The worst losses could come in the State Senate. Assuming Republicans, in an April special election, lose the Nassau County seat once occupied by the former majority leader, Dean Skelos, there would be 32 members of the GOP Conference and 26 Democrats, along with five members of a breakaway Democratic conference that has aligned with the Republicans. With the Republican Party billed as the Party of Trump, the Independent Democratic Conference, generally liberal on most issues, could face an inordinate amount of pressure to abandon the GOP.
On the congressional level, Republicans will have to defend several district across the state where Democratic turnout will surge, with or without Mr. Trump. In Suffolk County, first-term Congressman Lee Zeldin is expected to be a prime target. North Country freshman Elise Stefanik, John Katko of Syracuse and even Daniel Donovan of Staten Island (if Democrats can ever dig up a viable challenger for him) could suffer if they aren’t able to distance themselves from Mr. Trump. Congressman Tom Reed, a Buffalo Republican, said last month he found Mr. Trump’s rhetoric troubling.
“Simply put, many Capitol Hill Republicans are genuinely frightened that Trump or Cruz may not only guarantee Clinton the keys to 1600 Pennsylvania Avenue, but could also badly divide the GOP and produce a down-ballot apocalypse,” Charlie Cook, the publisher of the nonpartisan Cook Political Report, wrote in January.
Not all Republicans are so afraid of the billionaire dooming them. Though a leading pollster reportedly told House Speaker Paul Ryan last month that Mr. Trump, as well as Sen. Ted Cruz of Texas, could have a deleterious effect on the Republican majority, a spokesman for the National Republican Congressional Committee predicted to the Observer that Hillary Clinton’s email troubles would be more of a drag on the Democrats, even if she’s a former senator from New York.

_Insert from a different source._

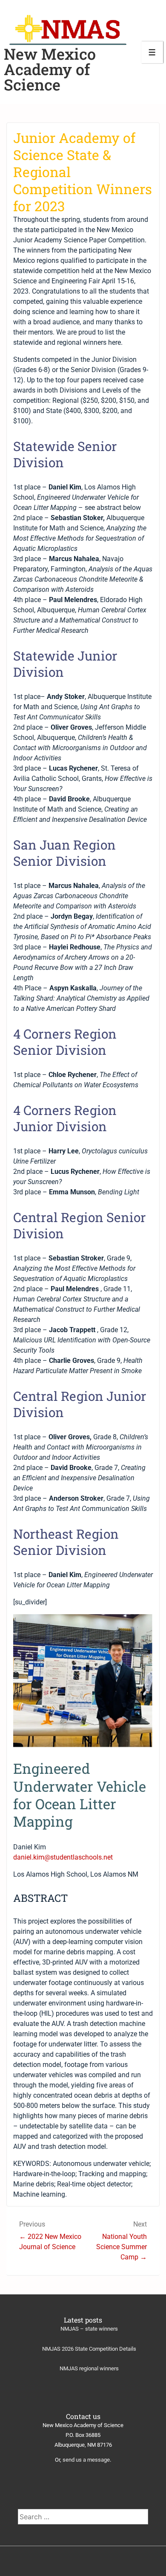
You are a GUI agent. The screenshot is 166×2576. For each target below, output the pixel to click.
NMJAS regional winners (89, 2368)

Perhaps the most enthusiastic defense of Mr. Trump from a mainstream Republican came from Ed Cox, the chairman of the New York GOP, who said in an interview that he believed the bombastic billionaire would have wide-ranging appeal across the state.
Mr. Cox cited Mr. Trump’s ability to win votes from Republicans in various demographic and ideological groups in the early primary states and predicted he, and other Republicans, could even perform well in the most liberal areas of the state, including New York City.
“He could be a tremendously effective general election candidate,” Mr. Cox said. “The bottom line is that my Democratic friends should not get too optimistic here. He could be a terrific candidate given his political skills and his ability to read the mood of the people, address their concerns and convince people he can deliver.”
Disclosure: Donald Trump is the father-in-law of Jared Kushner, the publisher of Observer Media.